=== SOURCE RECORDS ===

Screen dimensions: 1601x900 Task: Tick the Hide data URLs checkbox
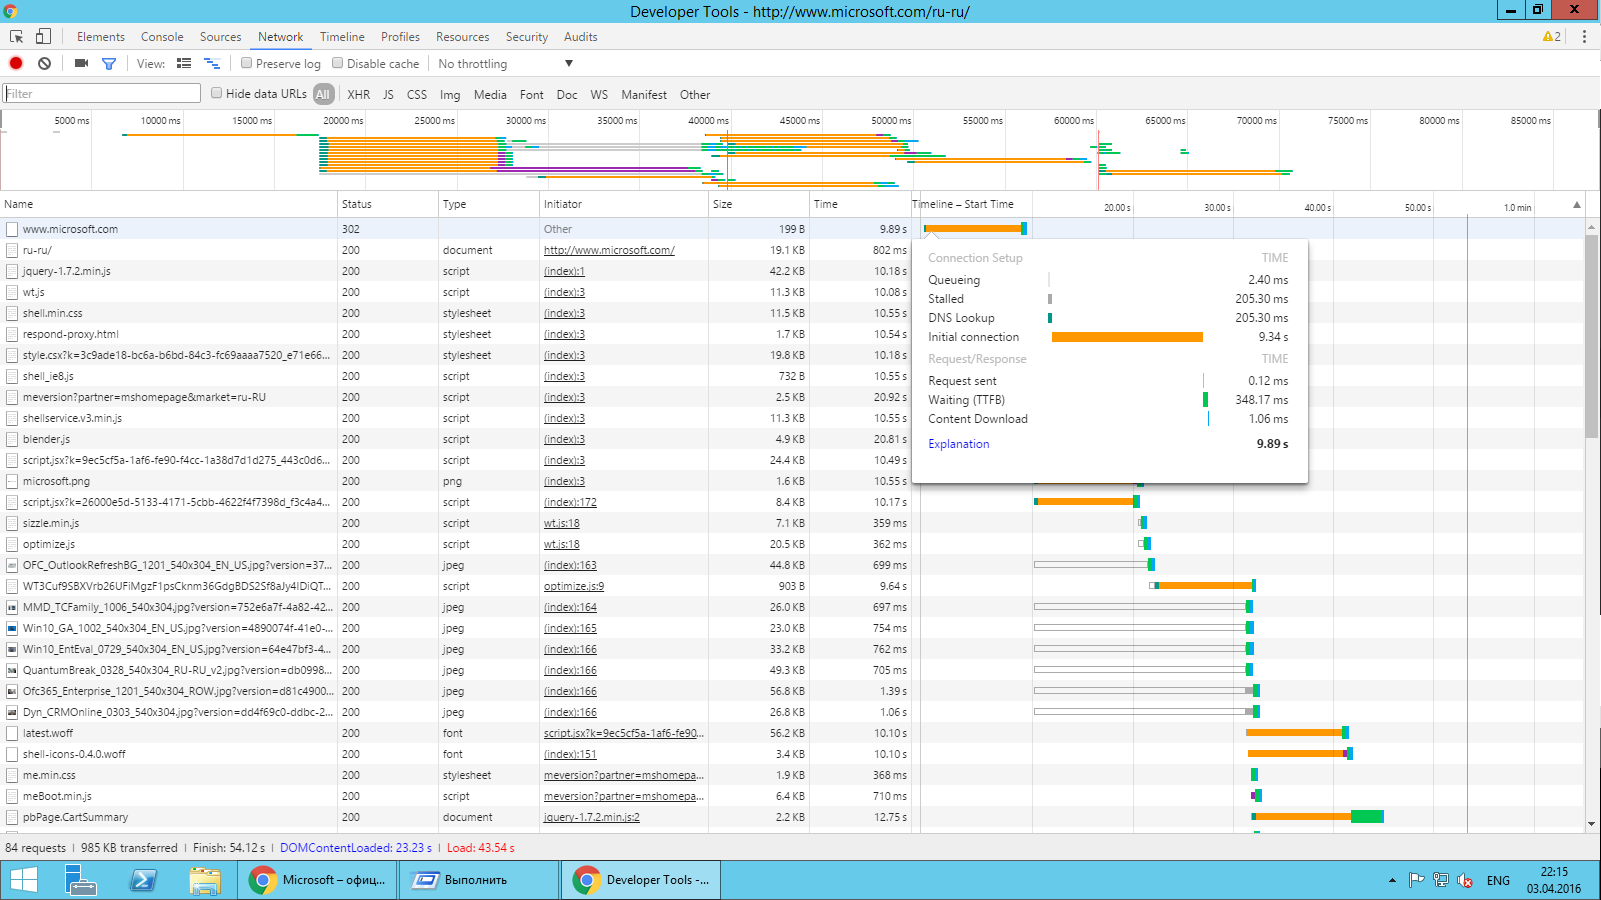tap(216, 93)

===
=== SOURCE RECORDS ===

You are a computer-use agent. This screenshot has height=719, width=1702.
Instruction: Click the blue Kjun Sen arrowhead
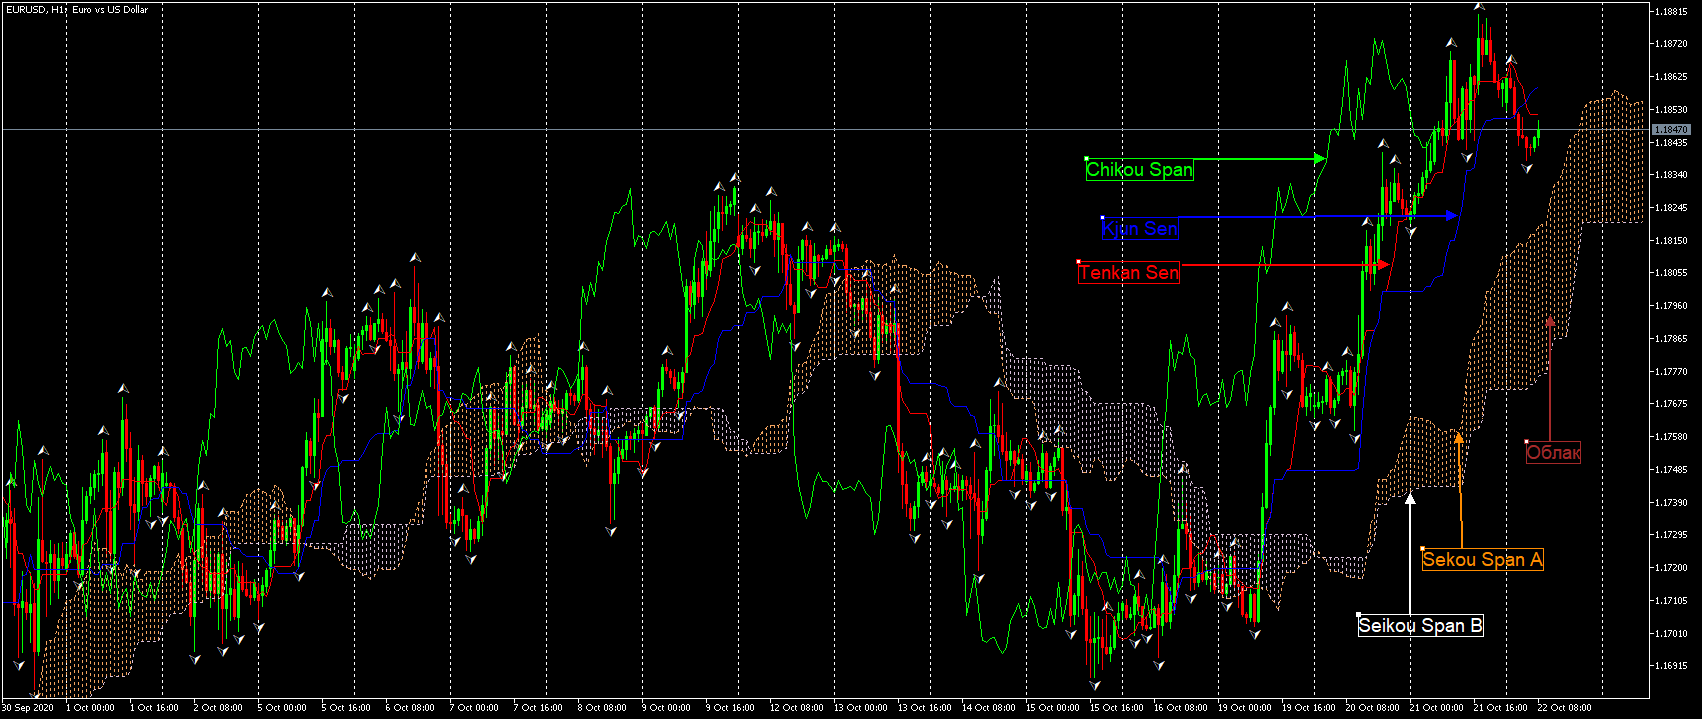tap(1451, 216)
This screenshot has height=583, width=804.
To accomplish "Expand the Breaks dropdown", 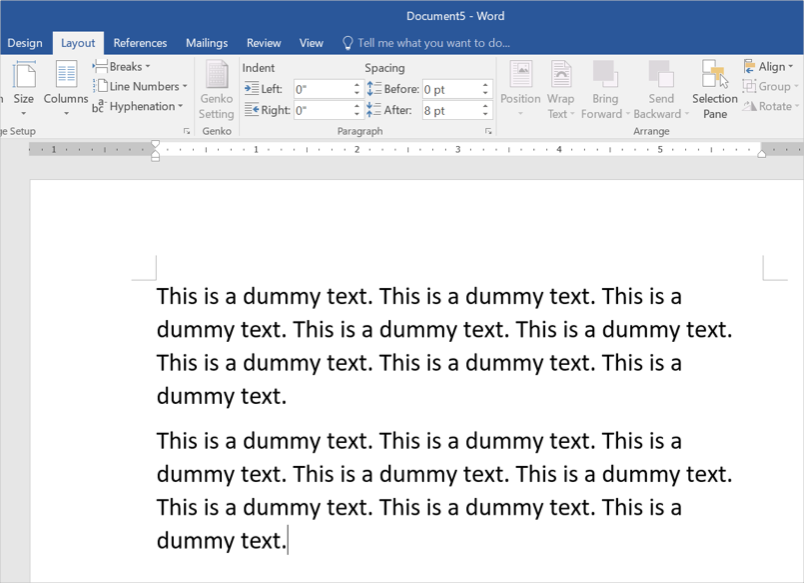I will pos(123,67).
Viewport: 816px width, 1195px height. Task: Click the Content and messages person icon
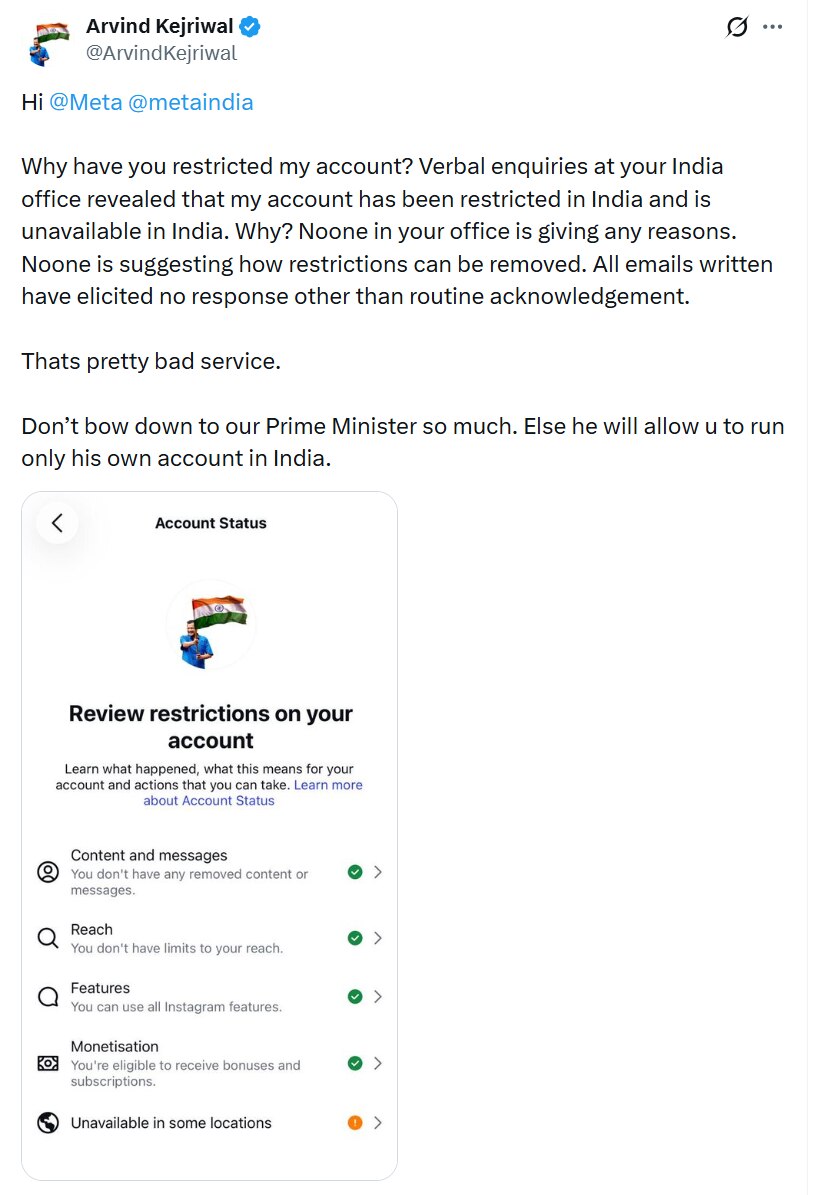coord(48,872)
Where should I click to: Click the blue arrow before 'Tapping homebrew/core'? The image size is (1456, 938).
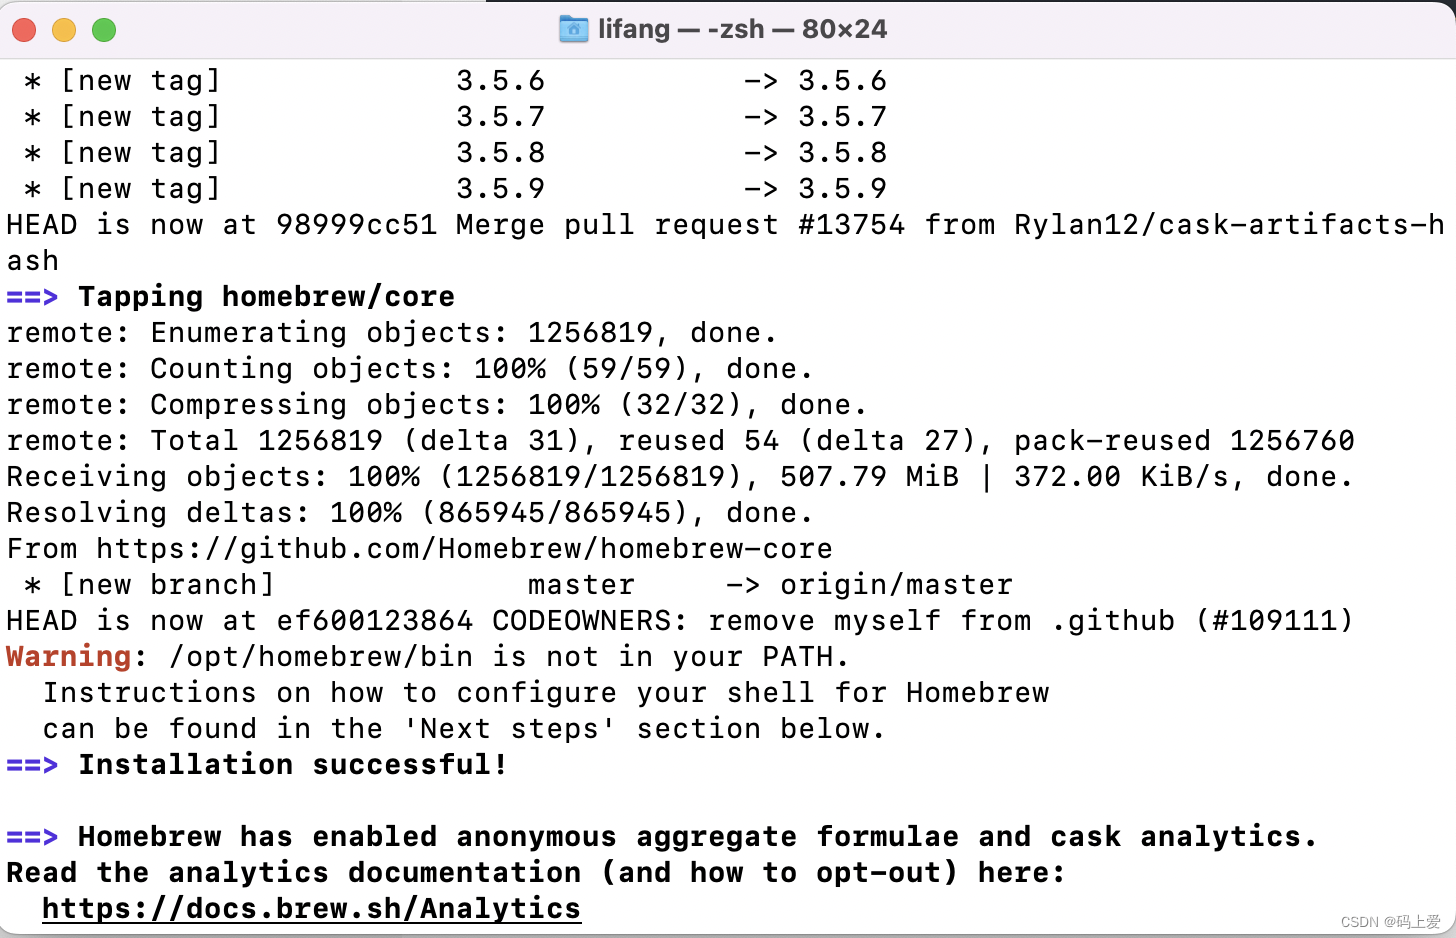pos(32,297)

===
=== SOURCE RECORDS ===

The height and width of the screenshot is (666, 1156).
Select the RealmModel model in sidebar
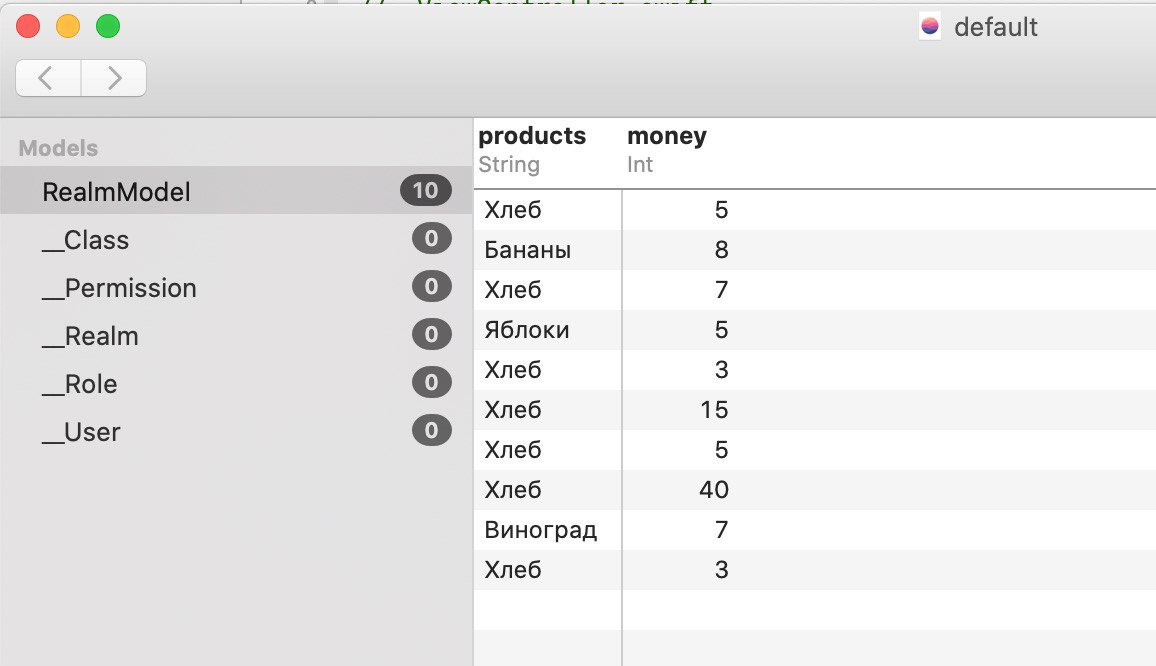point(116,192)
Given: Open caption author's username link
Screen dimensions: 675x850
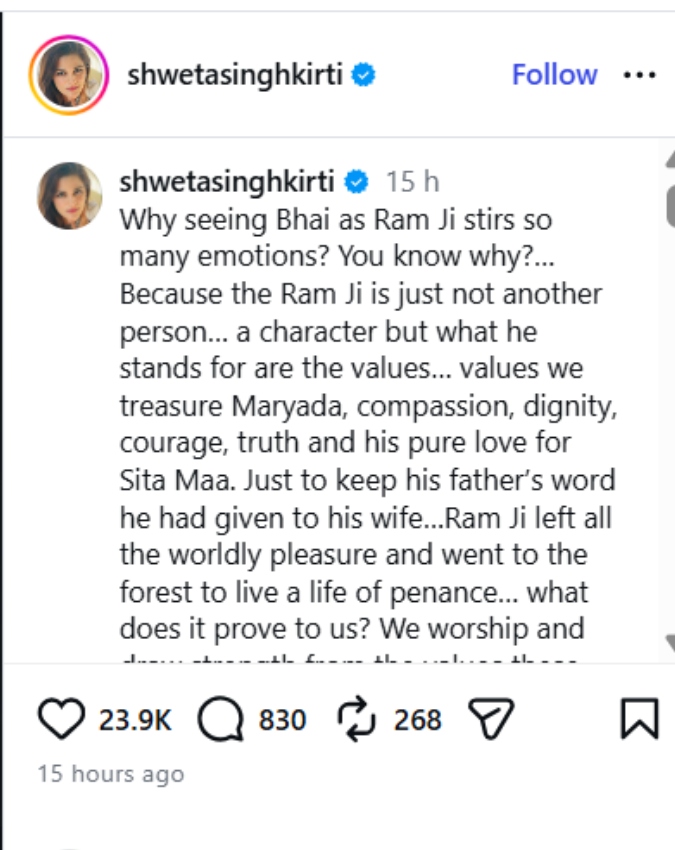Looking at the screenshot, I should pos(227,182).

===

* TASK OBJECTIVE *
Search the data for the string "This". List each line that has it.

* RESPONSE AREA *
You are a computer-use agent. This screenshot has height=719, width=1702.
This screenshot has height=583, width=804.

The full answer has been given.